Photo from the U.S.Air Force
MQ-9 Reaper

The 174th Fighter Wing based at Hancock Field in Syracuse is about to begin operating an unmanned aerial vehicle, the MQ-9, out of Fort Drum. The 174th already conducts MQ-9 flights in Afghanistan, flights which are controlled from an operations center at Hancock Field. The partnership with Fort Drum will allow the unit to train Air Force and Air National Guard troops from around the country on flying the MQ-9.

The MQ-9 looks like a small commuter aircraft, with a wingspan of maybe 45 feet, minus any windows. A ground crew prepares it for flight and controls takeoff and landing, but a flight crew from anywhere in the world can take over controls and fly it via satellite link once it reaches a certain altitude. 

A ball-shaped camera underneath the front of the MQ-9 takes surveillance video and beams it back to controllers and ground troops in real time. Commanders can login over the Internet to view the video as well.

A soldier on the ground wears a special helmet that includes a small attached video screen. It looks a bit like a rearview mirror on a bicycle helmet. Colonel Chuck Dorsey is vice wing commander of the 174th Fighter Wing.

"You have that little, that little camera in front of his eye can see what that ball is looking at at say 18,000 feet," said Col. Dorsey. "So, you can see what a huge advantage that is for those ground troops to have that overwatch overhead, to see what's waiting for them over the hill, to see what's waiting for them in the next irrigation ditch as they, as they maneuver through Afghanistan."

Major Anthony Pasquale used a vehicle a lot like the MQ-9 in Afghanistan.

"We got a report that there were individuals digging in a road," said Maj.
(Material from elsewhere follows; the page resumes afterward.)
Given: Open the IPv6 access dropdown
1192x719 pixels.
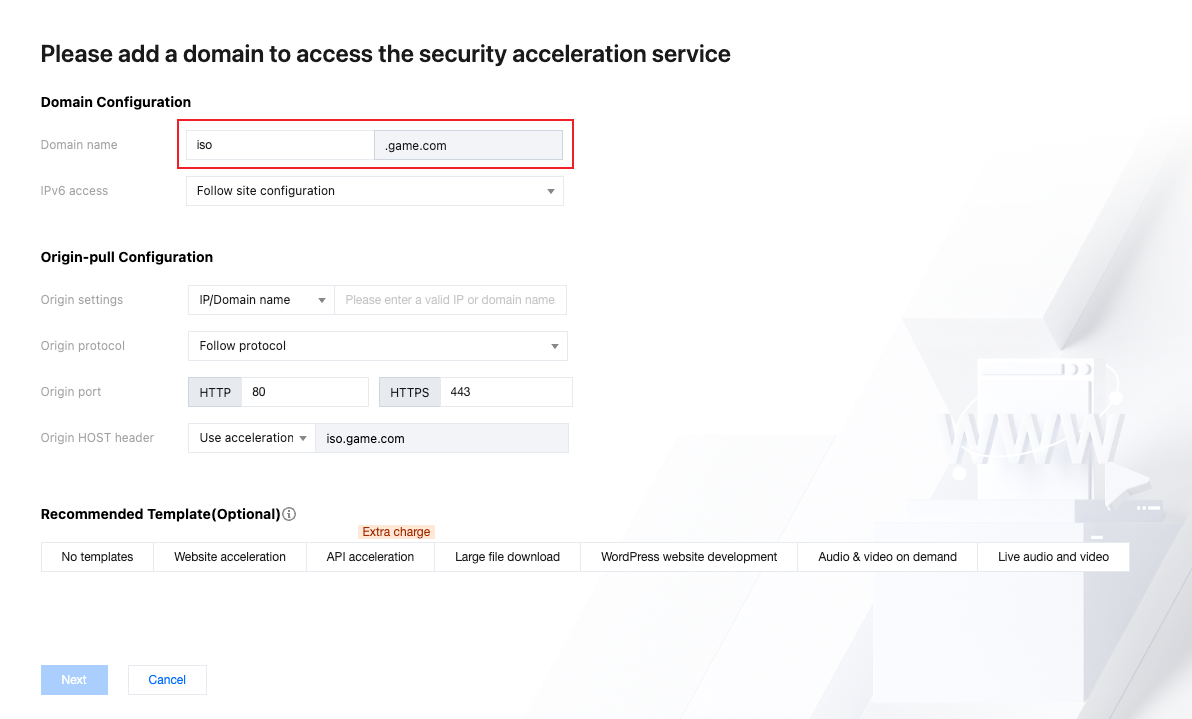Looking at the screenshot, I should tap(374, 191).
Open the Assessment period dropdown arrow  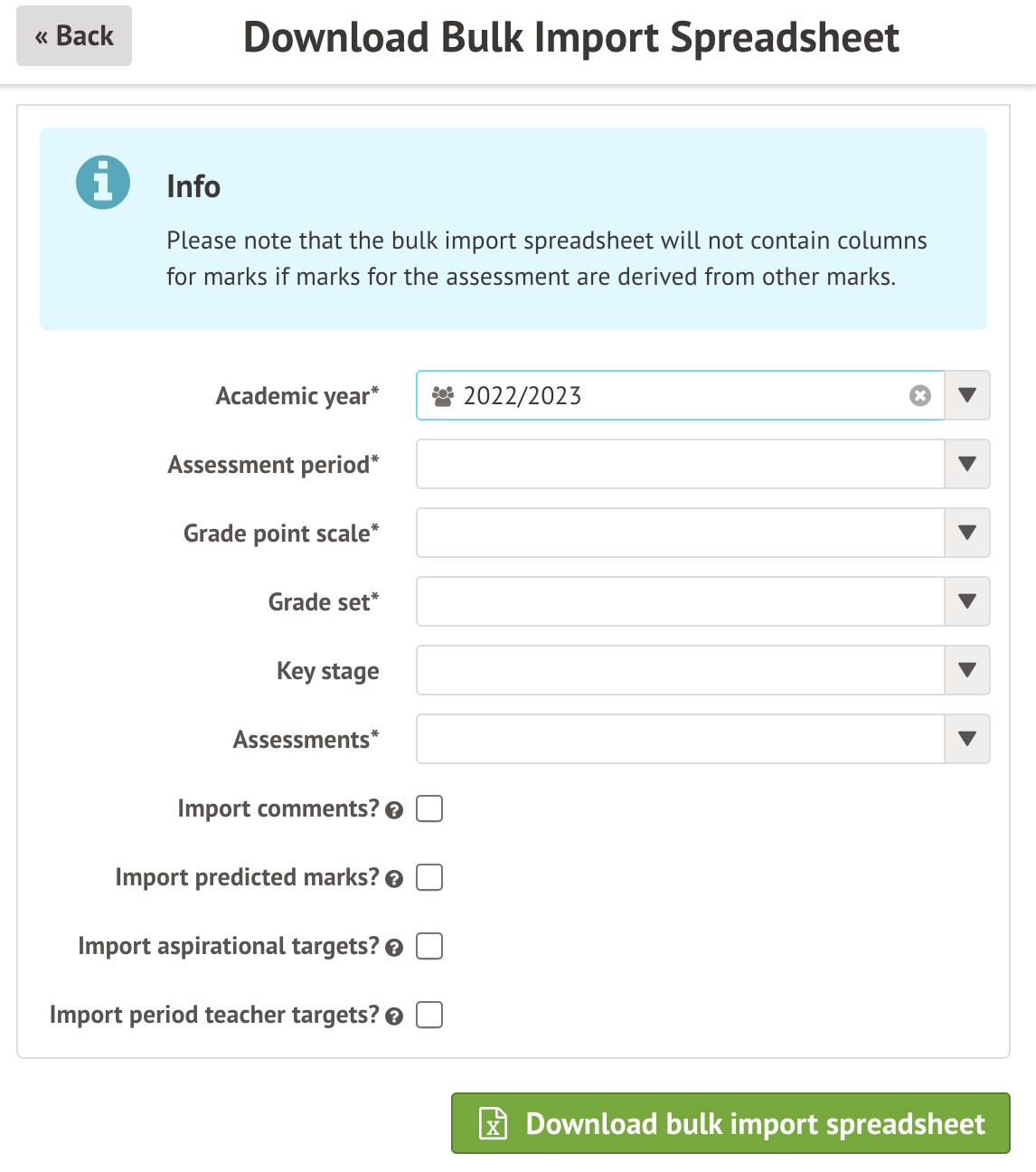click(967, 465)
Paquale.  "And we knew that there was gonna be a large convoy of vehicles, Army convoys, coming down. Ah, we got an asset much like this MQ-9 show up, confirm that yes, there are three individuals, one of which is armed, digging in the road."
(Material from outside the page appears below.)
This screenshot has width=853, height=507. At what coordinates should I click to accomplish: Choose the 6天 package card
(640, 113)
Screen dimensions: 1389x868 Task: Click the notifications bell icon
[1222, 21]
The troops were able to track the three people as they went to a house. They sent Afghan Army and police units there to see what the three people were up to. 

"And they went, and went to their house and found numerous weapons that were stored there," said Maj. Pasquale.  "So, as opposed to the old days, where maybe, maybe we do a kinetic operation, and maybe we try and capture those individuals and they wouldn't talk, we were able to track them back to their house because this, as opposed to some of the fixed-wing aircraft, has a, has a longer loiter time, so we were able to watch them, see where they went, see who they talked to, confirm, so that the ground commander has so much more information now to make the right decision that's gonna support the strategic objectives."
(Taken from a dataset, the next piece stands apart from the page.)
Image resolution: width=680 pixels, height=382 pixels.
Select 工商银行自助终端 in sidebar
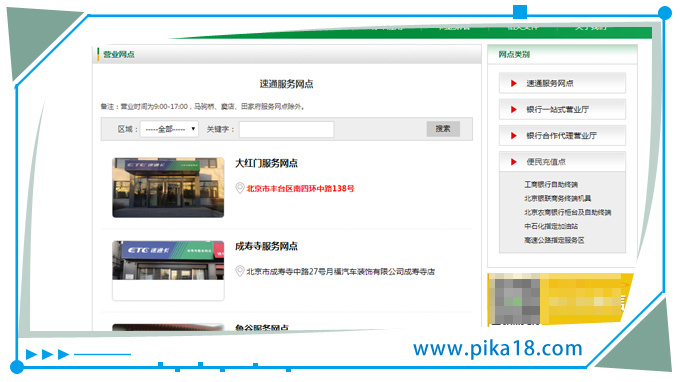click(551, 185)
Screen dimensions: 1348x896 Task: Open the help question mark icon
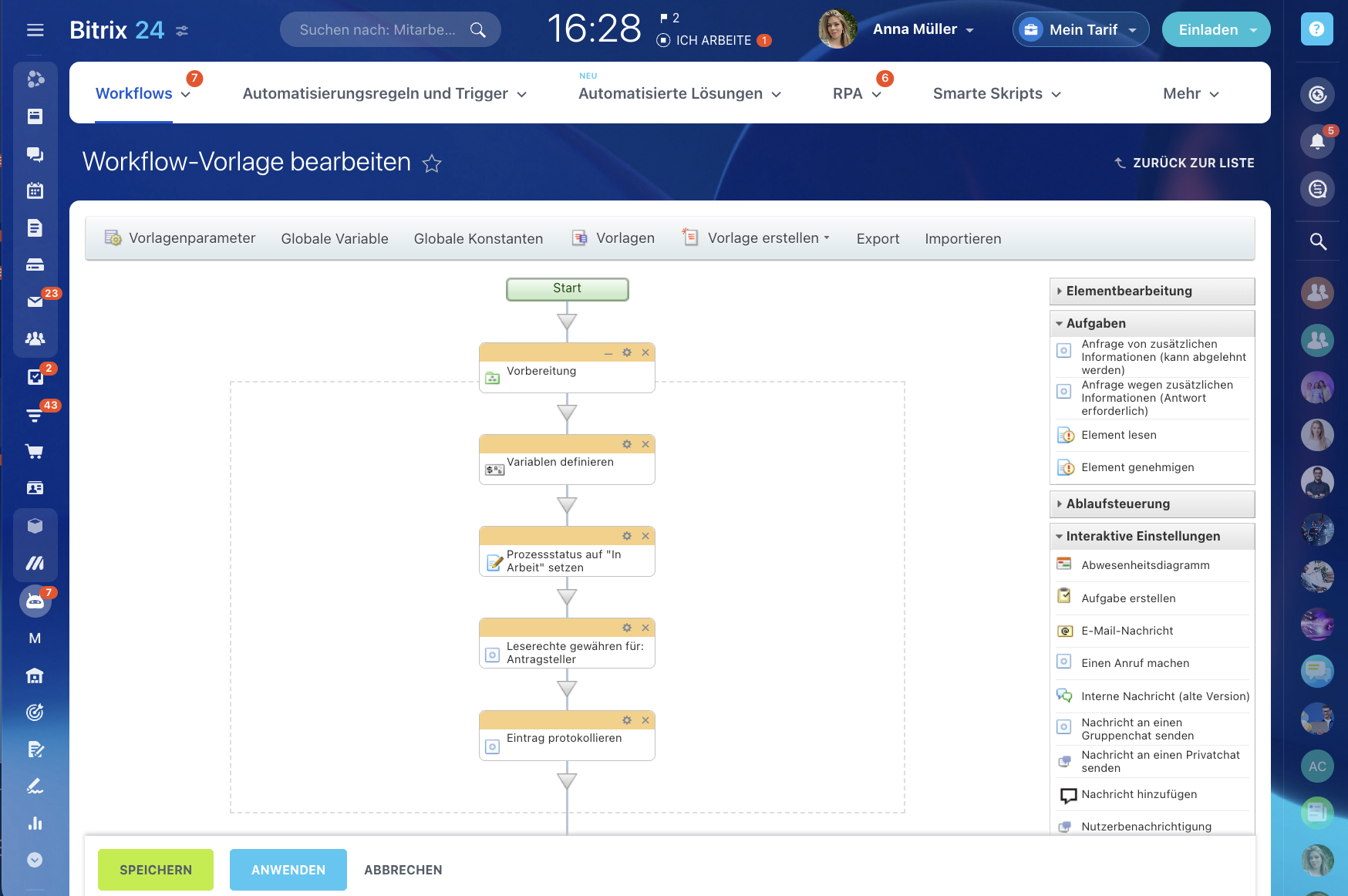point(1316,29)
Four MQ-9s will be kept at Fort Drum for training flights. There are two kept at Hancock Airport for maintenance training. Flights out of Fort Drum will begin at three per week, increasing to six by next summer.

The vehicles are small enough and fly at high enough altitudes that they will usually be undetectable from the ground. They will be flown most often within 30 to 50 miles of Fort Drum, but also may fly in airspace over Lake Ontario.

Military officials say the aircraft won't peer into the lives of civilians on the ground, something that's prohibited by federal law. The aircraft will turn their cameras only on random objects, they say. Sometimes military vehicles will be sent out on the roads for the cameras to target.

Most of the students in the training program will be sent to Syracuse from the regular Air Force and from the Air National Guard on temporary duty for about three months. But not all students using the MQ-9s at Fort Drum will have to be located in Syracuse, Dorsey says.

"We could be launching sorties here at Fort Drum that a student in New Mexico takes control and trains, and there will also be, could be sorties launched in Nevada that our students are training on," said Col. Dorsey. "It's, it's a whole new way of looking at operations, when you talk about remotely piloted aircraft."

Eventually a $5.4 million facility to launch and recover the MQ-9 will be built at Wheeler-Sack Army airfield at Fort Drum.